Aroldo io son dalle romite torri

Che si specchian nel Pellice. E l'illustre

Tuo genitor te adolescente spesso

Adduceva a mie sale, e co' miei figli

In un calice sol beevi a mensa.

Ah per memoria del tuo estinto padre

Oggi pietà di me ti prenda! Il figlio

Ch'unico maschio avanza a mia vecchiaia,

E cadde tuo prigion, deh non rapirmi!

Io non leggeri doni a te in riscatto

Dal mio castel portato avea, ma iniqui

Predatori per via m'hanno assalito.

Alle mie braccia il caro figlio rendi,

E qual tributo m'imporrai ti solvo,

Pareggiasse anco de' miei campi aviti

L'intero pregio.

- O sciagurato Aroldo,

Di qual osi tributo or favellarmi,

Se finor tutto mi negasti? È tardi.

- Tardi, o sire, non è. Seguita, è vero,

Fu da bollente figlio mio l'insegna

De' prischi Saluzzesi e di Tommaso,

E la vittoria a tua prodezza arride.

Ma tu il fervido oprar del giovinetto

Dona pietosamente al supplicante

Suo genitor che in venti pugne il sangue

Versò pel nobil padre tuo, quand'esso

Con tanta gloria signorìa qui tenne.

- È tardi, o vecchio, e duolmene. In te accogli

Tutta la forza ond'è capace il core

D'un cavalier. Sovra quel legno pende

Un trafitto cui grazia altra non posso

Conceder più che di ritorlo ai corvi,

E consentirgli de' suoi cari il pianto.

Disse, e accennando che una guardia il morto

Dalla croce calasse e all'infelice

Lo rimettesse, cogli sproni un tocco

Dïede al cavallo e col suo stuol disparve.

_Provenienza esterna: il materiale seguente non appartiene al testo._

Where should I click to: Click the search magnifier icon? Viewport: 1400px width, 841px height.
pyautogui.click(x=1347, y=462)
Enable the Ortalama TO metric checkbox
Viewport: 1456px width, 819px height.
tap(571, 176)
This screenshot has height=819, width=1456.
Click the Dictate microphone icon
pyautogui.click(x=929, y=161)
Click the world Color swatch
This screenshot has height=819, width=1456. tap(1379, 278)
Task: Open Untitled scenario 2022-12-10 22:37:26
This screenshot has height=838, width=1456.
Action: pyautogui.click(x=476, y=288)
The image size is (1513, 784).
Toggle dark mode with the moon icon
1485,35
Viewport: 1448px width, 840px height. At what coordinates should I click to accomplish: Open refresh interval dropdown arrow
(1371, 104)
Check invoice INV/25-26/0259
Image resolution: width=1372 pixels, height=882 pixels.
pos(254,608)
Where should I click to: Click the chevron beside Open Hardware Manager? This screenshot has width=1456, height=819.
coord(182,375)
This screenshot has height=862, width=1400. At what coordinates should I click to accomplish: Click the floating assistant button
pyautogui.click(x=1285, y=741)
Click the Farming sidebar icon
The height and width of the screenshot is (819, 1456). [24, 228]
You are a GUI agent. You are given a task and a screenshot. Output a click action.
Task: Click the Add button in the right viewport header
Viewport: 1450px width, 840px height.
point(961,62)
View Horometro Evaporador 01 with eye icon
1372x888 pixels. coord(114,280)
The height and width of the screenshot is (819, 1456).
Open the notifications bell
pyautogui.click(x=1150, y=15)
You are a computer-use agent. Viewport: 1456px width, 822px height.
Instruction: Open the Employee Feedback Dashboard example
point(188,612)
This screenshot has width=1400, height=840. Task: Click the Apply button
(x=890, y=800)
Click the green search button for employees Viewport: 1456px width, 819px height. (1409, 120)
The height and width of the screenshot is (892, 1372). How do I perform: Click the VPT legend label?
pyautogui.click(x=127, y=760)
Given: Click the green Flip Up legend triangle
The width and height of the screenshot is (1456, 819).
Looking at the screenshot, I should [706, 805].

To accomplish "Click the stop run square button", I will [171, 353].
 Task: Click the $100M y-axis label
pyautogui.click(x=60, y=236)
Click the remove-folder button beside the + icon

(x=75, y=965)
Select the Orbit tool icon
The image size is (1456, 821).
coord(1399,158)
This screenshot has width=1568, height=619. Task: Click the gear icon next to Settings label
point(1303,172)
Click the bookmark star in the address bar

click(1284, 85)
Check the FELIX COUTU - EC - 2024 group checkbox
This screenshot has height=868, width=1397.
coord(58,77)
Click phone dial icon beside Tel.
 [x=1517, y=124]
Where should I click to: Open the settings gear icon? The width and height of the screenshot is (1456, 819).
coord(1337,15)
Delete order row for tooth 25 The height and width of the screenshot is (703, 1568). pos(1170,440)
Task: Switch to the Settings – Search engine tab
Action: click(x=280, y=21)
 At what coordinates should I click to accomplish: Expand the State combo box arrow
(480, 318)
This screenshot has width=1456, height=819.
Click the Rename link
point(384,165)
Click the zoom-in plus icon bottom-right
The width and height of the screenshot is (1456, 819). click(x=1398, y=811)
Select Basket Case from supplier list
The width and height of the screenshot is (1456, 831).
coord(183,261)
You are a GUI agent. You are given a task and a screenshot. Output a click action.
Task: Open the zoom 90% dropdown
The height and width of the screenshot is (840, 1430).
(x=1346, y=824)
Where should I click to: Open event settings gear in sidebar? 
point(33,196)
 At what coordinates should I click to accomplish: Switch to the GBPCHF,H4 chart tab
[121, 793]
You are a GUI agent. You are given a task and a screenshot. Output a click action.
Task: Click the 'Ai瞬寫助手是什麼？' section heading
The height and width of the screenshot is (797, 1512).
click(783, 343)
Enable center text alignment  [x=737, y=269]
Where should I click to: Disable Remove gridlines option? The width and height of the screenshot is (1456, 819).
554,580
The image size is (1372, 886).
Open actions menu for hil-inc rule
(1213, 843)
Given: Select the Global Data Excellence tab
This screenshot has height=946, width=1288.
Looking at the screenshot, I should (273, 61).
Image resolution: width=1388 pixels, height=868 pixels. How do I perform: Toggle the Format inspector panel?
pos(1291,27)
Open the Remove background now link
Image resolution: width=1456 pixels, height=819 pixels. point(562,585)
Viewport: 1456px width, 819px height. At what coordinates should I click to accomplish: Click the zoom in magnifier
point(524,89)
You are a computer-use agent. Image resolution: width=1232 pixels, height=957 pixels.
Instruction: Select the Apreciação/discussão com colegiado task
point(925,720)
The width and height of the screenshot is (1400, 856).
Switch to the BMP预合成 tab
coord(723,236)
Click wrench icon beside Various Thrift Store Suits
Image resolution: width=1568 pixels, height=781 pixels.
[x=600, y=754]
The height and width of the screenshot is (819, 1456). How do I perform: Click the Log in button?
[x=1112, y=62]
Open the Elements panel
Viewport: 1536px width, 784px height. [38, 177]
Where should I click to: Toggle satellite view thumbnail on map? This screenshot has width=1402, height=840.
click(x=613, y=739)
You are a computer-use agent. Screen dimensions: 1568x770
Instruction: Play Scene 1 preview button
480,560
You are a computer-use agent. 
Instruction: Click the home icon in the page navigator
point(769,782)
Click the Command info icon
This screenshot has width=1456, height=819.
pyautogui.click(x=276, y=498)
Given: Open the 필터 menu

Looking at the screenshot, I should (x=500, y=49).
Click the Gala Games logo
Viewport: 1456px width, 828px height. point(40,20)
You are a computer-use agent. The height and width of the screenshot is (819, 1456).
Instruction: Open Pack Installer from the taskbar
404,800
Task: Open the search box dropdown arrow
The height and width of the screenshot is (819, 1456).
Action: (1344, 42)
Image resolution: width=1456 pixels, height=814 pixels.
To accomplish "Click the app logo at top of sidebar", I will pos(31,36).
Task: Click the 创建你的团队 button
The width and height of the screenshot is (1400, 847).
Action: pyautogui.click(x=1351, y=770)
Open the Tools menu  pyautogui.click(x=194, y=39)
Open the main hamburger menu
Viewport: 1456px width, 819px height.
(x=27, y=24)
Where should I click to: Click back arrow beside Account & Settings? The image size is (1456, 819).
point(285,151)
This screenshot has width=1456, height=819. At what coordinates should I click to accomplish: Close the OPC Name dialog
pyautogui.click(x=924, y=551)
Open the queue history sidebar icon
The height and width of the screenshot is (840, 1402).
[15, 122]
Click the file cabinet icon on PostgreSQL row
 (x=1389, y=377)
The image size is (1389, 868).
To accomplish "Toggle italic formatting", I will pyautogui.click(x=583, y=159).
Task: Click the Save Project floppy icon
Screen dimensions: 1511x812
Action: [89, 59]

Clara i sensi racquista, e oh di dolore

Qual novo orrendo palpito! Era dunque

Il fratel suo quel miserando ucciso!

Eccolo tolto dal funesto legno;

Ed ella il raffigura a cicatrici

Che sul petto ei portava. Oh come il vecchio

E l'angosciata giovin su quel corpo

S'abbandonan piangendo! Ella in lino

L'infranta testa pïamente avvolge,

E chiede aiuto ai vïandanti. A dolce

Carità si commove una famiglia

Di Saluzzesi agricoltori, e dato

Viene un carro con bovi, onde al lontano

Castello il morto cavalier si tragga.